5 Easy Steps to Make Your Data Science Project Reproducible

by Brooke Kennedy

Opex Analytics
The Opex Analytics Blog
6 min readAug 21, 2018

--

We’ve all been there. After all of your pre-processing and modeling work, you finally have your data science project up and running!

A few weeks later, though, you come back to run it again…this time to no avail.

Although good results are obviously desirable, it’s also important that they be reproducible. You want to be able to conclusively show they are valid by allowing anyone to replicate the steps you took to derive them.

It’s actually not as hard as it may seem. In fact, here are five easy steps you can follow while developing your data science project in order to make your workflow intuitive to others, as well as minimize the likelihood of errors occurring when your work is reproduced.

1. A Good Project Structure

An organized directory and project structure is the foundation of a reproducible data science workflow. It should be laid out clearly and logically, so that those unfamiliar with the specific problem still know where to look for certain components, making it easy to quickly understand your work.

One available tool you can use to create such a project structure is DrivenData’s Cookiecutter Data Science, a Python package designed to increase the ease with which one designs and organizes a data science project by offering a customizable skeleton and some other related features. It’s easily installed from the terminal and describes itself as a “logical, reasonably standardized, but flexible project structure for doing and sharing data science work.”

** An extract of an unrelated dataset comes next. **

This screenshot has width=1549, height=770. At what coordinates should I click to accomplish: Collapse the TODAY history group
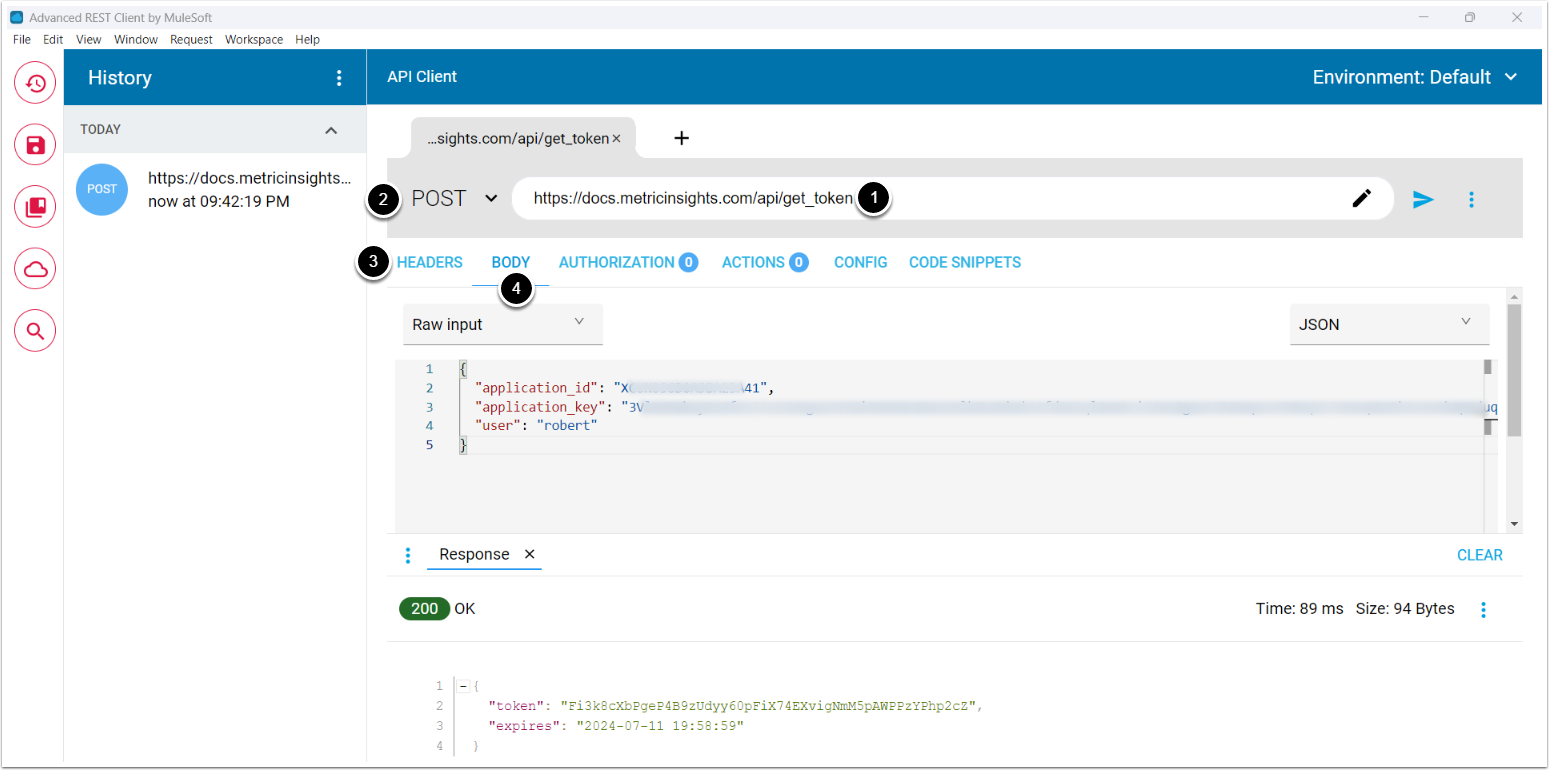[331, 130]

Although geared towards Python, cookiecutter provides a good directory structure that can be used across languages, along with boilerplate code and templates for common tasks within a data science workflow. Of course, a directory structure like this can be modified to meet your individual project needs. The main idea: that each folder has a specific purpose clear to those looking at the repository for the first time.

Default cookiecutter directory structure.

2. Make Use of Virtual Environments

Another important step in reproducibility? Having a record of all of the software requirements and versions needed for the project. One way to achieve this is to use Python’s virtual environments, provided by the virtualenv package.

Virtual environments allow each of your projects to have its own dependencies, regardless of what requirements any other project has. Each time you activate a new virtual environment, it’s as if you’re developing it in a fresh installation of Python, allowing you to easily export and install all of the packages as well as the corresponding versions used in the solution’s development, and not worry about any other nagging Python issues that have accumulated over time.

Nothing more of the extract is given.